Our goal in this assignment is to predict the interest rate of government debt as accurately as possible.
The California DebtWatch contains the following information:
The principal amounts, sale dates, interest rates, terms, purposes, ratings, costs of issuance, financing team participants, issuance documents, and annual reporting (if applicable), among 67 other data points required under California Government Code section 8855, of the various types of debt issued by all state and local government agencies in California.
Download the data in CSV format and load it into R. Randomly select 20% of the rows and save them into a test set to use later to evaluate the performance of your model. Which column(s) represent interest rate?
set.seed(280)
debt = read.csv("C:/Users/kanni/Downloads/CDA_ALL_Raw.csv")
dim(debt)
## [1] 67043 68
debt20 = debt[sample(nrow(debt), round(0.2*67043)), ]
dim(debt20)
## [1] 13409 68
debt80 = debt[sample(nrow(debt), round(0.8*67043)), ]
dim(debt80)
## [1] 53634 68
grep("interest.rate", colnames(debt80), ignore.case = TRUE, value = TRUE)
## [1] "TIC.Interest.Rate" "NIC.Interest.Rate"
Define one or more new columns from existing text columns in the data set. For example, you could add a logical column indicating whether the term “lease” appears in some column. Why do you think this new column will help you improve the accuracy of your model?
rate = rep(0, times = nrow(debt80))
rate[!is.na(debt80$TIC.Interest.Rate) & is.na(debt80$NIC.Interest.Rate)] = debt80$TIC.Interest.Rate
## Warning in rate[!is.na(debt80$TIC.Interest.Rate) &
## is.na(debt80$NIC.Interest.Rate)] = debt80$TIC.Interest.Rate: number of items to
## replace is not a multiple of replacement length
rate[is.na(debt80$TIC.Interest.Rate) & !is.na(debt80$NIC.Interest.Rate)] = debt80$NIC.Interest.Rate
## Warning in rate[is.na(debt80$TIC.Interest.Rate) & !
## is.na(debt80$NIC.Interest.Rate)] = debt80$NIC.Interest.Rate: number of items to
## replace is not a multiple of replacement length
rate[is.na(debt80$TIC.Interest.Rate) & is.na(debt80$NIC.Interest.Rate)] = NA
debt80$rate = rate
summary(debt80$TIC.Interest.Rate)
## Min. 1st Qu. Median Mean 3rd Qu. Max. NA's
## 0.000 2.656 4.022 4.192 5.950 71.468 26409
summary(debt80$NIC.Interest.Rate)
## Min. 1st Qu. Median Mean 3rd Qu. Max. NA's
## 0.000 2.868 4.271 4.393 6.200 63.037 16837
summary(debt80$rate)
## Min. 1st Qu. Median Mean 3rd Qu. Max. NA's
## 0.000 0.000 0.000 2.384 4.486 63.037 17763
Use the remaining 80% of the data (the training set) to come up with two different models to predict interest rate.
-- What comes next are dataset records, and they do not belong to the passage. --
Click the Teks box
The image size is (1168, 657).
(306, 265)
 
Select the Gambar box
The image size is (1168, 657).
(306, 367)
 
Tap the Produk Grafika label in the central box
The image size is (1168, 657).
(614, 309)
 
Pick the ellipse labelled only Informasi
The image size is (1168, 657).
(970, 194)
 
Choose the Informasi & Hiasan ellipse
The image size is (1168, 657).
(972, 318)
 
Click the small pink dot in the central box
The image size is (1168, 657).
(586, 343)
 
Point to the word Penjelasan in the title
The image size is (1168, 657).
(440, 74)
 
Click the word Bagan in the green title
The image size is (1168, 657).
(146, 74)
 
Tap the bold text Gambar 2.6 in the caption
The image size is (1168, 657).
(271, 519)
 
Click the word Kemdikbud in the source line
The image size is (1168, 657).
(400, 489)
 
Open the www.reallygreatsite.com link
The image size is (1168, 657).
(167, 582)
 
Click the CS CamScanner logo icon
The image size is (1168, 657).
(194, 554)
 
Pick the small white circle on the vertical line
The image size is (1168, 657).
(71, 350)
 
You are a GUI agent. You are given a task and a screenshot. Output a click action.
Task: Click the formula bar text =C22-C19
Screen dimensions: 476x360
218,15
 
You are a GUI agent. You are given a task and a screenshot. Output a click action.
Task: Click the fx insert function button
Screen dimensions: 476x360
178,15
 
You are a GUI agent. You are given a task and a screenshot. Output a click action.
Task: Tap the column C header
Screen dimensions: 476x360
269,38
You’re welcome to use any external machine learning libraries you like, or you can stick with the lm
and rpart
from class. Note that you can come up with different models by using different subsets of columns. For example, a model with 3 input columns differs from a model with 60 input columns. Briefly describe the two models you ended up with.
library(rpart)
debt80$by.Year = as.POSIXct(debt80$Sale.Date, format = "%m/%d/%Y %H:%M:%OS %p")
fit1 = rpart(rate ~ Principal.Amount, data = debt80)
fit2 = lm(rate ~ by.Year, data = debt80)
length(debt80$Principal.Amount)
## [1] 53634
length(debt80$rate)
## [1] 53634
length(debt80$by.Year)
## [1] 53634
plot(debt80$Principal.Amount, debt80$rate)
#lines(debt80$Principal.Amount,predict(fit1), col = "blue",lwd = 2)
plot(debt80$by.Year, debt80$rate)
#lines(debt80$by.Year,predict(fit2), col = "green",lwd = 2)
Evaluate both of your models on the 20% of the data you reserved for the test set by looking at the average absolute difference between the interest rate predicted by the model and the actual interest rate. Do the models do a reasonable job of predicting interest rate? Find the rows where the predicted interest rate is farthest from the true interest rate. Why might the model have done a poor job on these rows?